STATED EXERCISE A:
Reproduce the passage from the Groundhog Day walk text, from "Judging from the" to "newness and potential.".

I went for a nice long walk in 3 Bridges Park on Sunday afternoon, Groundhog Day. There was no sign of a groundhog, but also no doubt about seeing shadows. The sun was bright and the temperature surprisingly comfortable. It felt like a respite from our winter of alternating polar vortices and snowstorms. I had expected to find other people out enjoying the pleasant conditions but my ramble up and down the length of the park was surprisingly solitary.
Judging from the numerous tracks, Saturday had seen heavy use of the park, after yet another snowfall. Ski tracks along the sloping terrain, sled runs down the steeper hills, foot traffic along the Hank Aaron State Trail. Today, though, the park was empty—and beautiful, with a minimalist kind of simplicity. It appeared pristine, as if a freshly laundered sheet had been stretched over the rolling hills. How symbolic, I thought, of its newness and potential.
February 2, is Groundhog Day. But did you know that Feb. 1 is Imbolc? You can be forgiven if you’re not familiar with this ancient mid-winter festival. It is one of four seasonal festivals that come from the Gaelic tradition. Imbolc marks halfway between the winter solstice and the spring equinox and its approximation to Groundhog Day is unlikely to be a coincidence. Sunny or not it’s always a safe bet in Wisconsin that winter will last another six weeks; this year perhaps even longer!

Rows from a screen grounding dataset
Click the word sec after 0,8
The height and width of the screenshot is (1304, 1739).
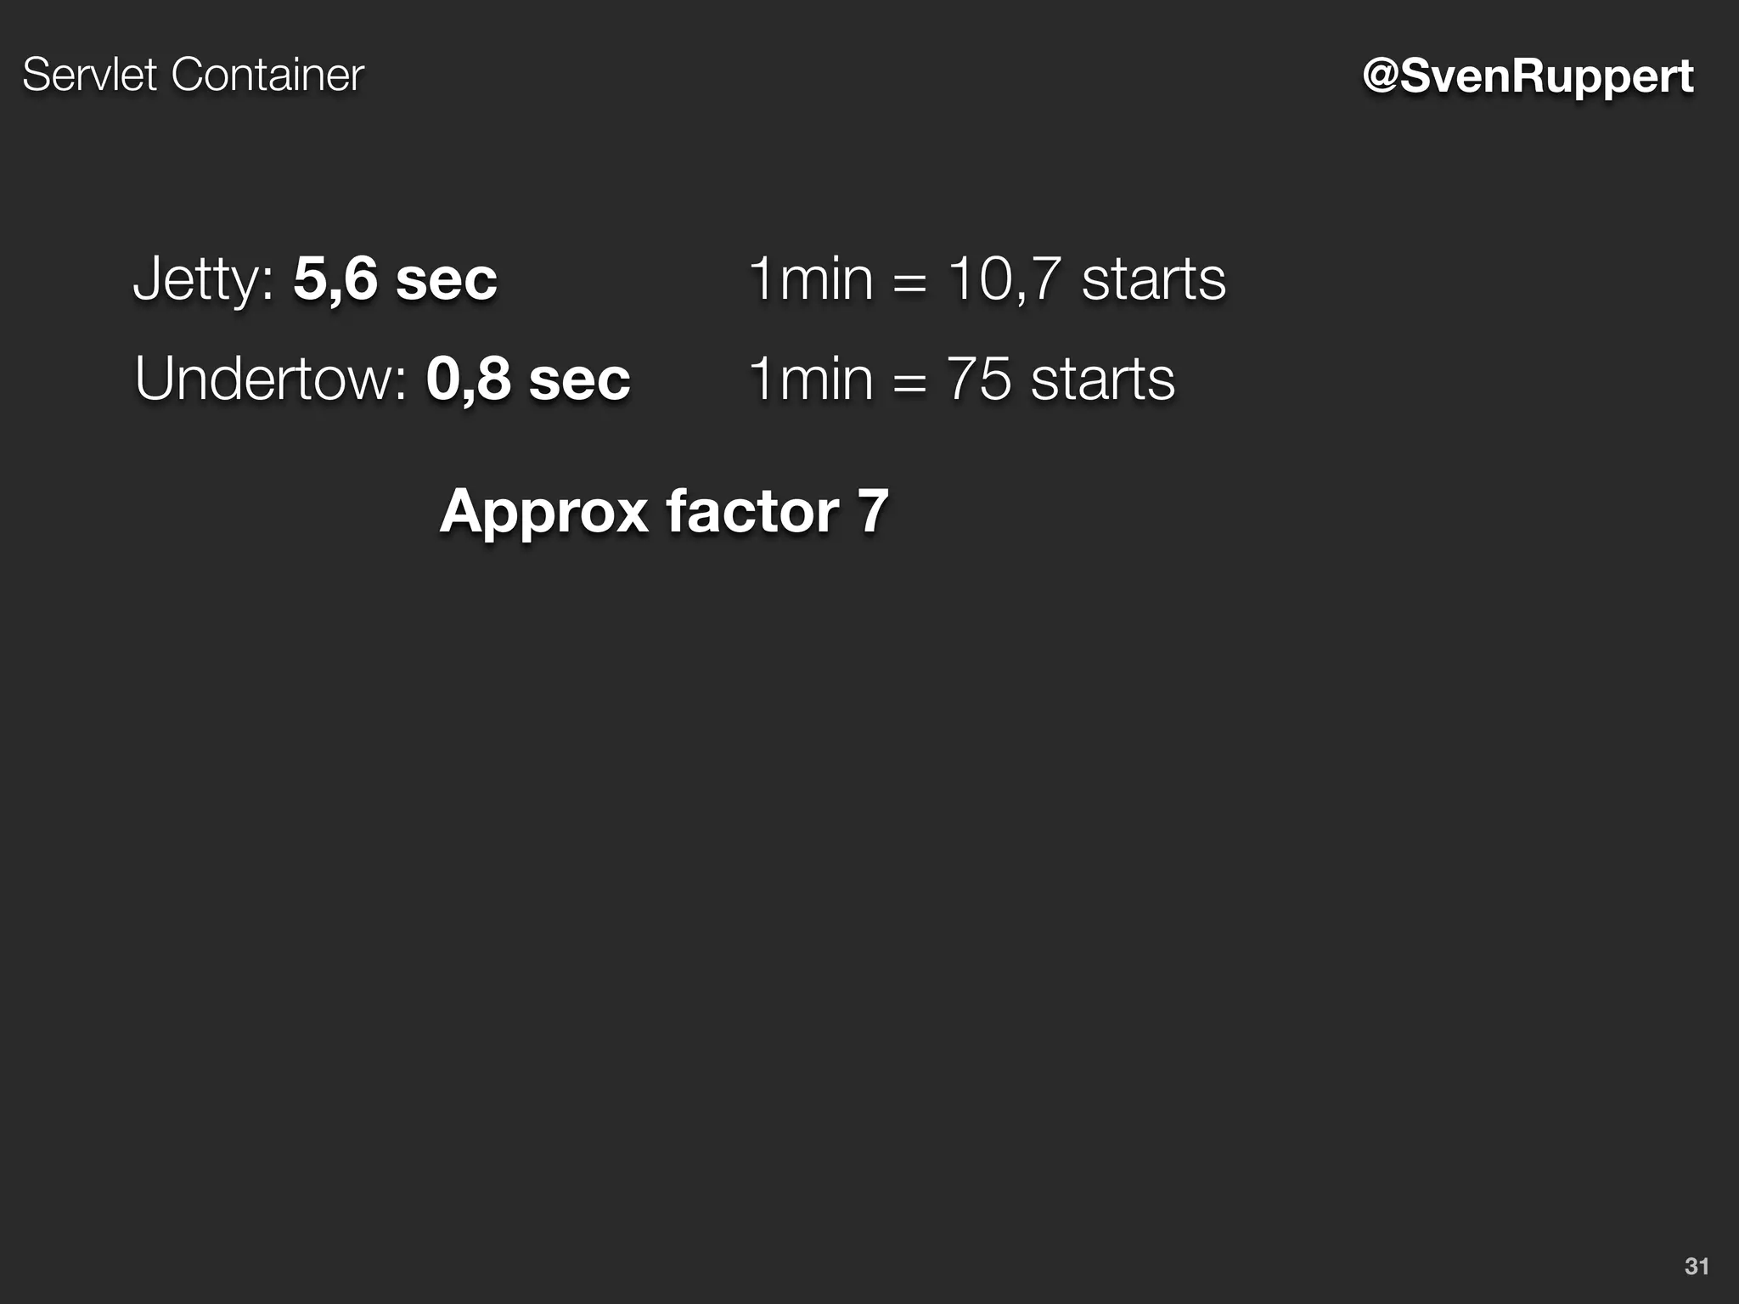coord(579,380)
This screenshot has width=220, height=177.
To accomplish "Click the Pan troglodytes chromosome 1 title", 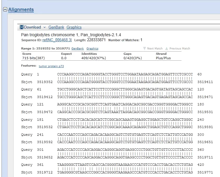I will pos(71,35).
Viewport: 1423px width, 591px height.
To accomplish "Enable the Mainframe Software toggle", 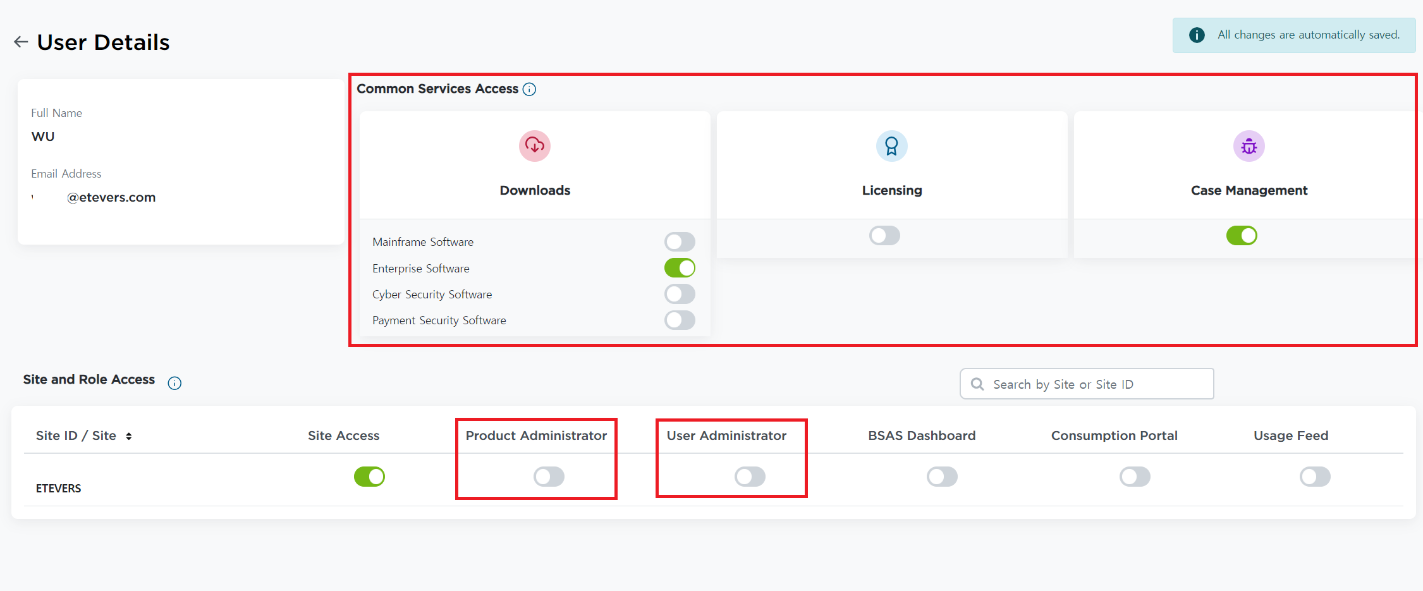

STATED EXERCISE B:
Convert the records from the line with "Viewport: 1423px width, 591px height." through the last line of the records, both included, into a Markdown table with the columns Row and Line, skipping blank lines. Leave the pictures out.

WRITTEN SOLUTION A:
Judging from the numerous tracks, Saturday had seen heavy use of the park, after yet another snowfall. Ski tracks along the sloping terrain, sled runs down the steeper hills, foot traffic along the Hank Aaron State Trail. Today, though, the park was empty—and beautiful, with a minimalist kind of simplicity. It appeared pristine, as if a freshly laundered sheet had been stretched over the rolling hills. How symbolic, I thought, of its newness and potential.

WRITTEN SOLUTION B:
| Row | Line |
|---|---|
| 1 | Viewport: 1423px width, 591px height. |
| 2 | To accomplish "Enable the Mainframe Software toggle",  |